A diagnostic electrophysiology study (EP study) is a procedure your cardiologist might recommend to investigate such symptoms as syncope (fainting), pre-syncope (dizziness), shortness of breath or palpitations (the sometimes unpleasant awareness of an abnormal heart beat). Your cardiologist might also recommend an electrophysiology study if you have a heart condition that makes a cardiac arrest more likely or for further investigation of an abnormal heart rhythm that has been detected through monitoring (such as an ECG [electrocardiogram] or a Holter monitor). Electrophysiology studies can identify if you have a ‘short circuit’ involving the upper chambers of the heart that can cause supraventricular tachycardia (SVT), a ‘short circuit’ in the lower chambers of the heart that can cause ventricular arrhythmia or a cardiac arrest and if the hearts normal conduction system if functioning properly.

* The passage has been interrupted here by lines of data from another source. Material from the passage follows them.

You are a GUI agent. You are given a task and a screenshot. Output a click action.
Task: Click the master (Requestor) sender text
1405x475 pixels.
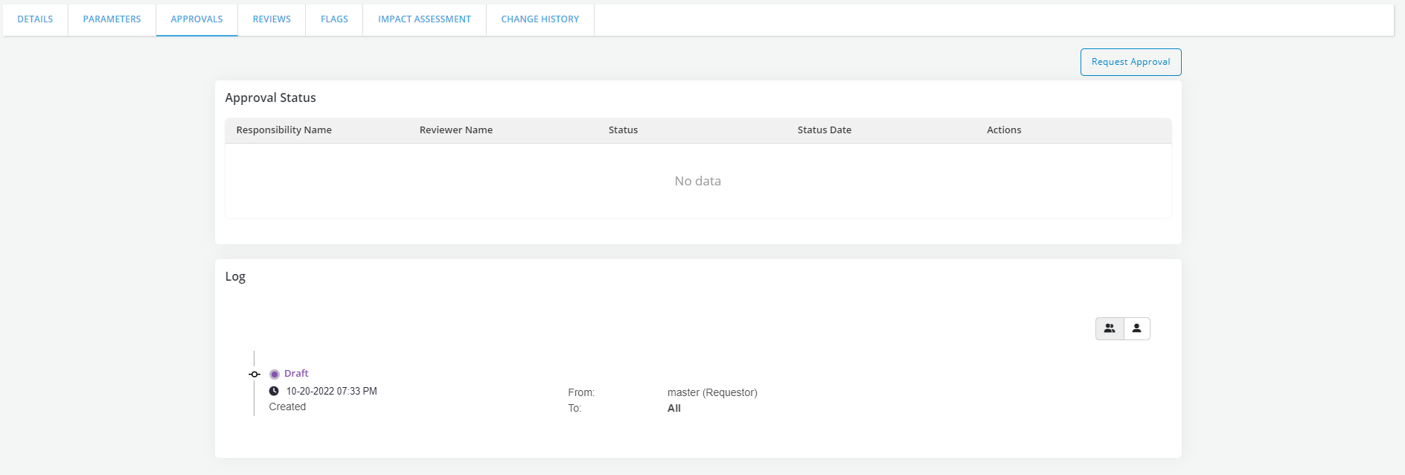coord(712,392)
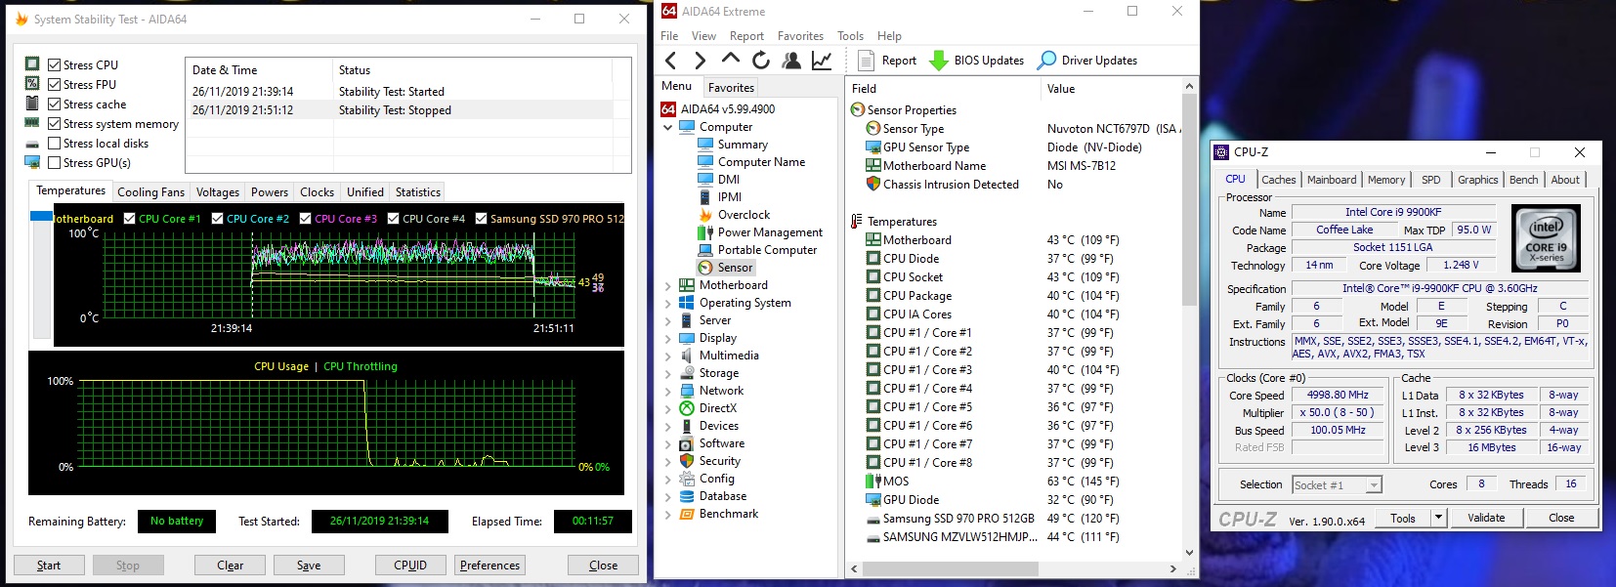
Task: Click the Refresh icon in AIDA64 toolbar
Action: click(760, 61)
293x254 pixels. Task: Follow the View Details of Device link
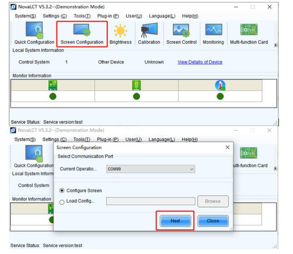coord(200,62)
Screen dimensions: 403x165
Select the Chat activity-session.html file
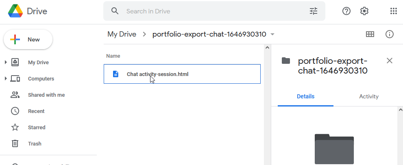coord(182,74)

An electrophysiology study is performed in a similar way to a coronary angiogram except catheters (thin tubes) are passed up to the heart through the femoral vein and not the femoral artery at the top of the leg. With the guidance of x-ray these catheters are advanced to the right side of the heart and are placed in the right ventricle, within the coronary sinus (a vein that runs behind the heart), next to the AV node (the hearts normal conduction system) and possibly at the top of the right atrium. These catheters can sense the electrical activity of the heart wherever they are placed and can also pace the heart to make it go faster to try to bring on abnormal heart rhythms. If an abnormal heart rhythm if found at the time of electrophysiology study then often this can be treated with an ablation (cauterisation) at the same time (see subsequent sections on ablations).

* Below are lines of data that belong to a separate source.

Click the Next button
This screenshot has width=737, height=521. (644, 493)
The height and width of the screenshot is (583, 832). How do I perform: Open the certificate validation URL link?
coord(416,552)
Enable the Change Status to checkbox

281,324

Electrophysiology studies are generally performed with local anaesthesia and twilight sedation. This is because arrhythmias are often less frequent when people are sedated or asleep due to changes in hormone levels and heart cell function. A diagnostic electrophysiology study will generally take less than thirty minutes to complete and patients will usually go home a few hours later. With an EP study there is a 1:1000 risk of a potentially serious complication such as stroke, heart attack or bleeding around the heart requiring drainage. For further information please visit www.hrsonline.org/Patient-Resources or read other sections about ablation procedures on this site.

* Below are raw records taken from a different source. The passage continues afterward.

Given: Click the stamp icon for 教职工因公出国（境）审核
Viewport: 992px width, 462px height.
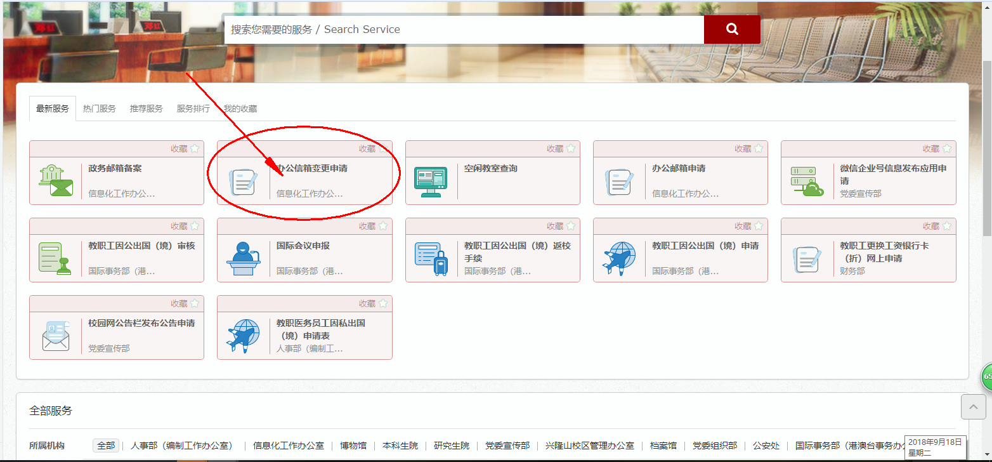Looking at the screenshot, I should [56, 258].
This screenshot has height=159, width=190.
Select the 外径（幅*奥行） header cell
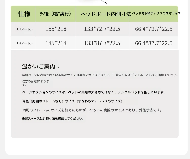click(x=55, y=14)
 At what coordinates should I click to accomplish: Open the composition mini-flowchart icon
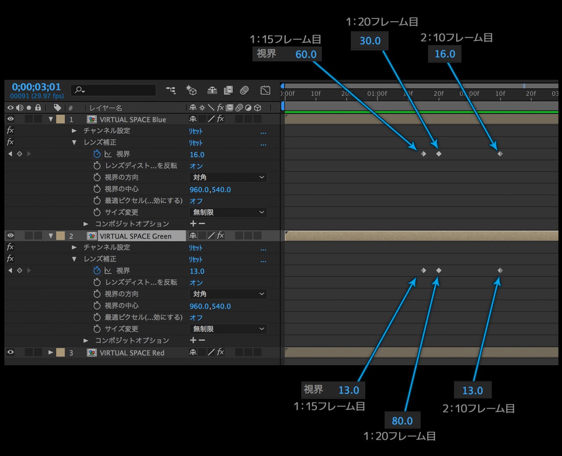point(170,90)
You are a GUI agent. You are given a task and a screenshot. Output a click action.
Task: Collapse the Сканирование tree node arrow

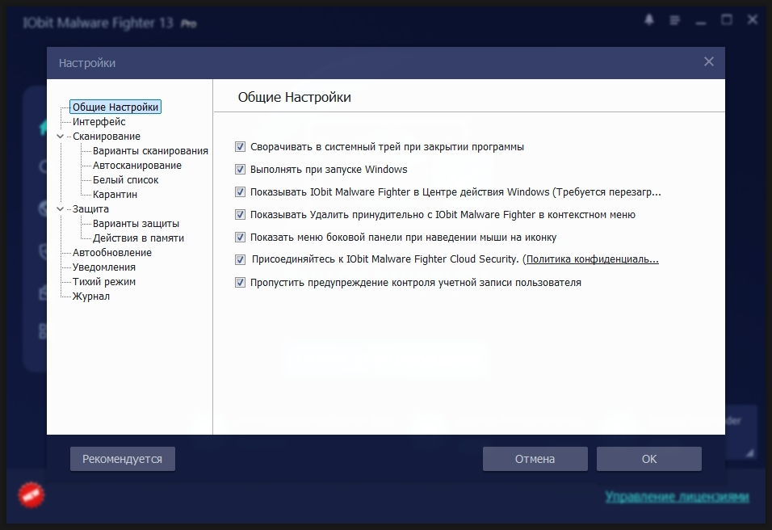pyautogui.click(x=61, y=137)
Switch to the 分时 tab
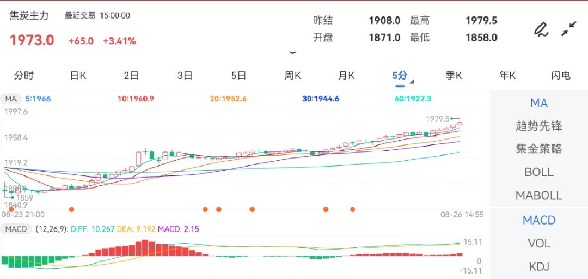 [24, 76]
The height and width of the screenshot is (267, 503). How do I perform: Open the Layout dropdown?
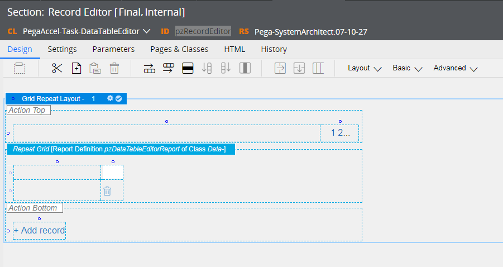tap(364, 68)
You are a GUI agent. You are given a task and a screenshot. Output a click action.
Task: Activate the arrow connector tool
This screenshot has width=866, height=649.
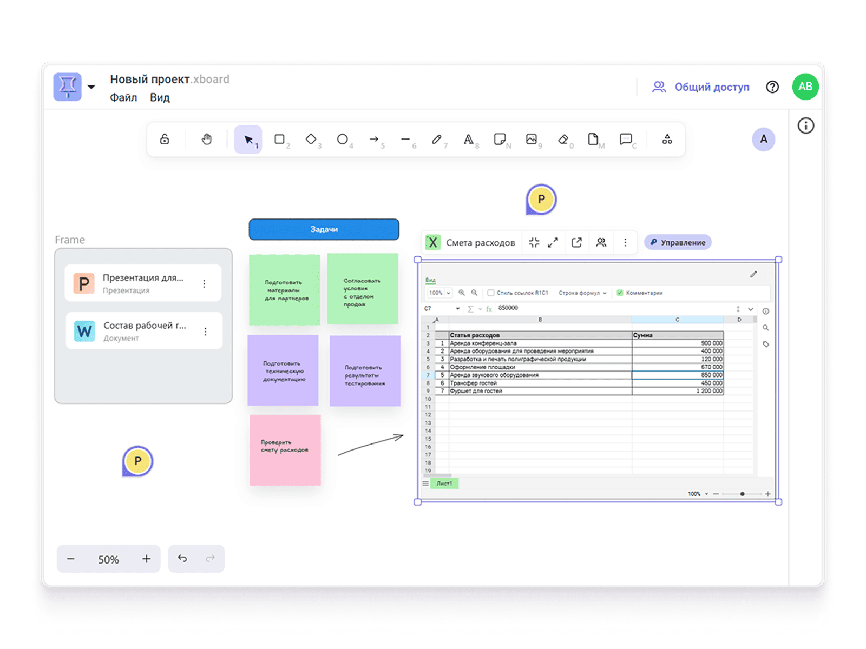pyautogui.click(x=374, y=140)
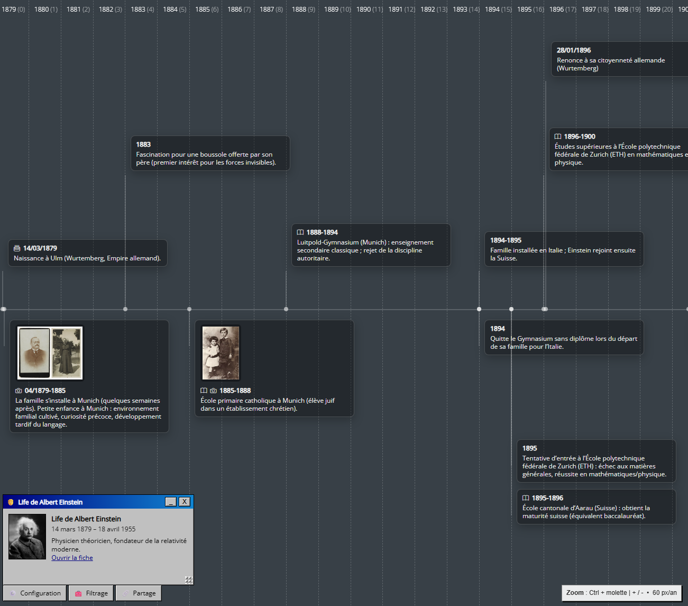Click the camera icon on the 04/1879-1885 card

point(19,390)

Above is a cartoon of the heart showing the normal conduction system in yellow. The normal conduction system of the heart is studied using three or four electrical catheters passed up through the femoral vein at the top of the leg. Catheters are shown here as black lines with small white electrodes. A catheter is placed at the apex (tip) of the right ventricle, through the coronary sinus (a vein which runs behind the heart) and beside the hearts normal conduction system (the atrio-ventricular or AV node). These catheters can pace the heart from different positions to bring on abnormal heart rhythms and can sense the electrical activity of the heart wherever they are placed.
Above is an x-ray of the heart showing four diagnostic electrophysiology catheters (similar to the previous cartoon). Similar to the picture above there is a catheter in the coronary sinus (a vein behind the heart), in the right ventricle and next to the AV node. There is also a catheter placed in the high right atrium in this picture.